2. Why not use the more experience dog.. I'm thinking of starting the less experienced one... Any thoughts from pass experiences on this?


----------



## David Frost (Mar 29, 2006)

Patrick, I admit to being a bit dense today for some reason, but I really don't understand your question. Are you asking about dual purpose tracking and cadaver training?

DFrost


----------



## Patrick Cheatham (Apr 10, 2006)

Yes I am... I'm sorry I was having some rambling thoughts as I was headed out. I have my doubts about doing that but I have nothing to base it on if that makes since. At least no experience good or bad to base my doubts on.


----------



## David Frost (Mar 29, 2006)

My training philosophy is to not mix finding the living with the dead. I'm not saying I'm right, or that it's the only way to do it, it is, however, the way I am.

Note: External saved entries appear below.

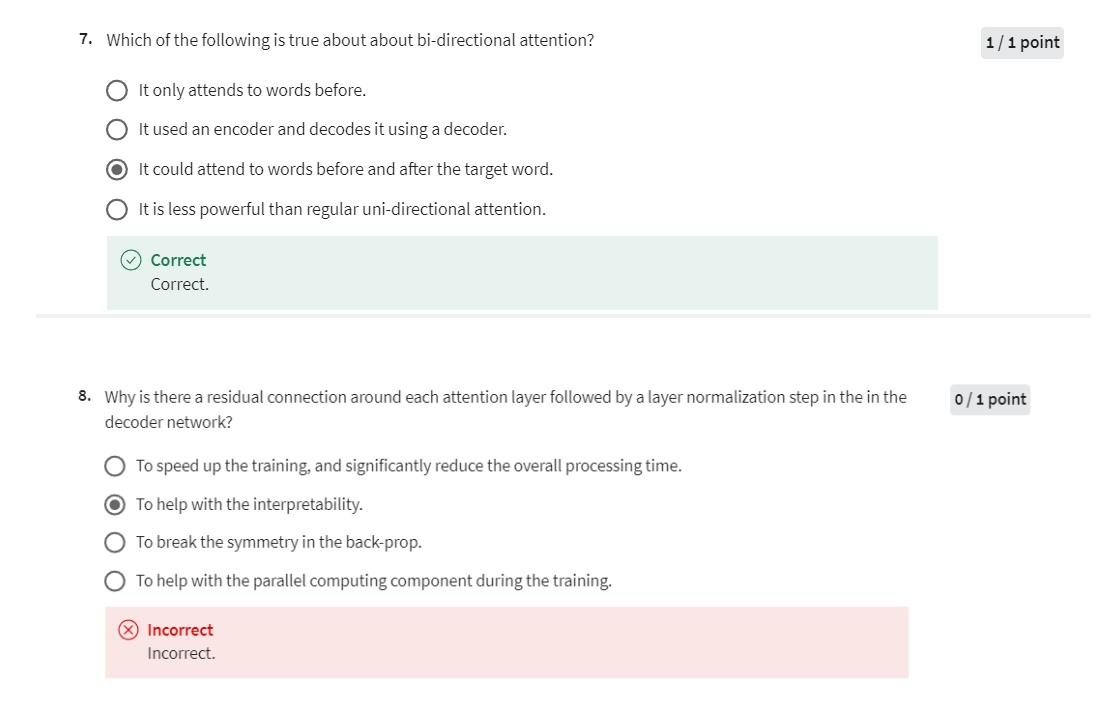Click question 8 text about residual connection
Screen dimensions: 1118x706
[x=506, y=409]
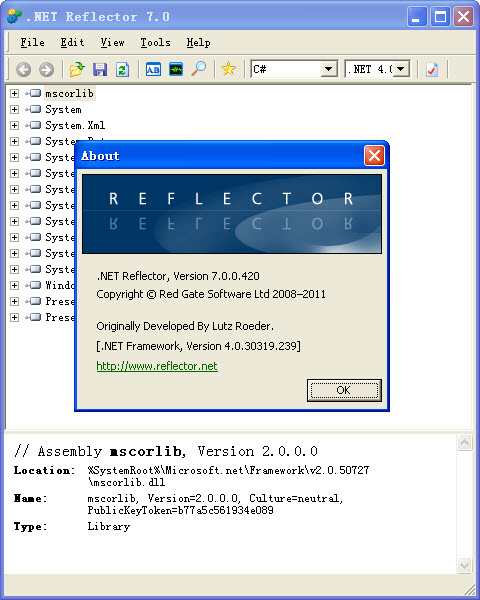Open the View menu
Screen dimensions: 480x600
click(x=112, y=42)
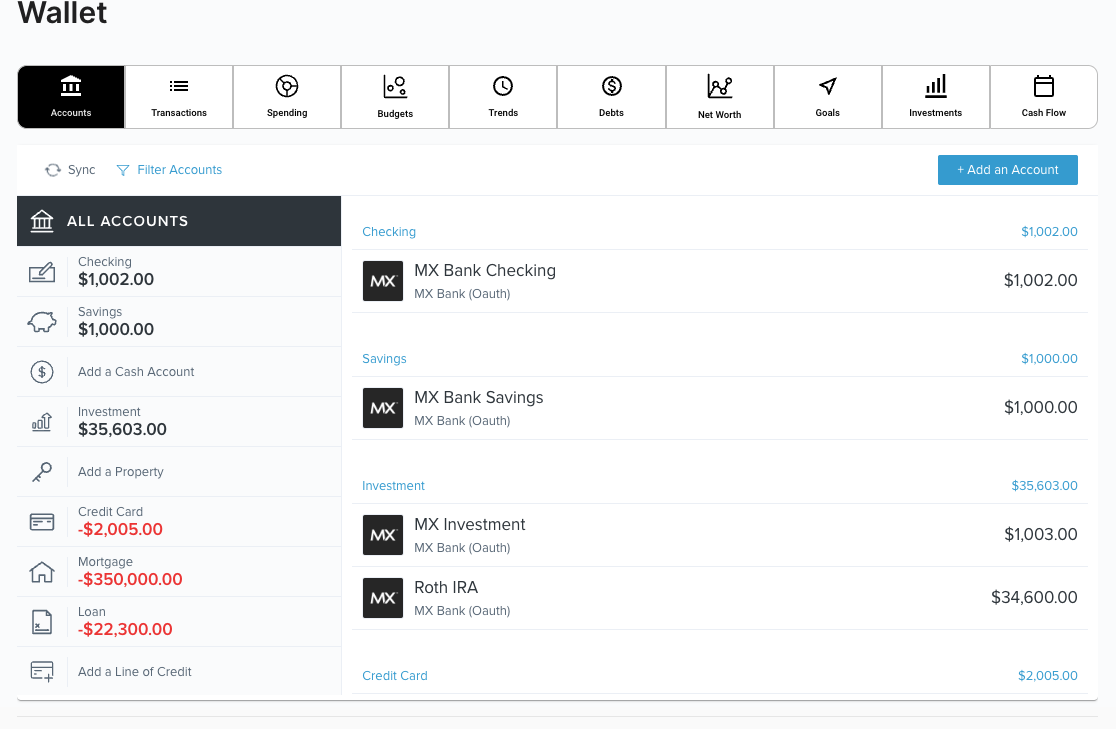Click the piggy bank Savings icon
The image size is (1116, 729).
tap(42, 321)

Theoretically, I'm sure it can be done. Whether or not a dog would prefer one over the other if both were encountered during a search would be hard to say. I'm certain those questions could be answered during training.

DFrost


----------



## Patrick Cheatham (Apr 10, 2006)

David Frost: My training philosophy is to not mix finding the living with the dead.

Yea my thoughts are the same and I have decided not to even try it. At first I thought of trying it. Because I could not see why it would not work.
I have two dogs so it will be one discipline per dog.


----------



## Bob Scott (Mar 30, 2006)

When I trained my dog for SAR I taught him everything. Live, HRD, boat work, trailing, airscent, article.
He showed me in TRAINING that he could distinguish the differences. Looking back after a bit more expierience, I wouldn't want to bet someone's life on it.


----------



## David Frost (Mar 29, 2006)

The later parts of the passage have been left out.